[Extracted data entries]
--- START ---
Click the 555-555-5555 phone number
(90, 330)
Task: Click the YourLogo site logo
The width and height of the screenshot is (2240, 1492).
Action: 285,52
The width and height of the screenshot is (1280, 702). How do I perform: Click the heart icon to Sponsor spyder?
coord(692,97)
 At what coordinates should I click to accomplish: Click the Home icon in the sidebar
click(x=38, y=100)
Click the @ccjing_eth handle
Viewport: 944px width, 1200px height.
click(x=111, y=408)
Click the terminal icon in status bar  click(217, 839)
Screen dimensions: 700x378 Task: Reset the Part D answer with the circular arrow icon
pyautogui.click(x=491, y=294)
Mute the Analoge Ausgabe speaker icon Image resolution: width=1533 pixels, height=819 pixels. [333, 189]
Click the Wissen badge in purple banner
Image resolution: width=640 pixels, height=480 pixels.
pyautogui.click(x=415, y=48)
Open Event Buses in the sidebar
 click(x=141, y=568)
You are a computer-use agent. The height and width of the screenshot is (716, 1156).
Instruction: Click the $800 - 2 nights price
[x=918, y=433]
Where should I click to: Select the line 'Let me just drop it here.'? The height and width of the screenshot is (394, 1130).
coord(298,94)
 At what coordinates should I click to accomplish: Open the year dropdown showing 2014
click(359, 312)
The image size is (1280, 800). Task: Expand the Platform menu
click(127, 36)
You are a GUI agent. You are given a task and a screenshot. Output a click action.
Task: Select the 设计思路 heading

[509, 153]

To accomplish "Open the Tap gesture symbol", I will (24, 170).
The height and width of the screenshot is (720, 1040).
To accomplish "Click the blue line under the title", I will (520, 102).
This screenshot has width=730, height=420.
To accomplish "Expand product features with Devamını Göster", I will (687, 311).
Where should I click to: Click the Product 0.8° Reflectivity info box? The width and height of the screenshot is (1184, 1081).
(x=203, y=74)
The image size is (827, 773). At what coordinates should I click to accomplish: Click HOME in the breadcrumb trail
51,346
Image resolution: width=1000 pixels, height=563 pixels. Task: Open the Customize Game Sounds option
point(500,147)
--- END ---
• _Brief_
Search the entries for the word "agent" and show every line that has it.

• _Written answer_
You are a computer-use agent. The height and width of the screenshot is (716, 1156).
You are a GUI agent. You are given a task and a screenshot. Output a click action.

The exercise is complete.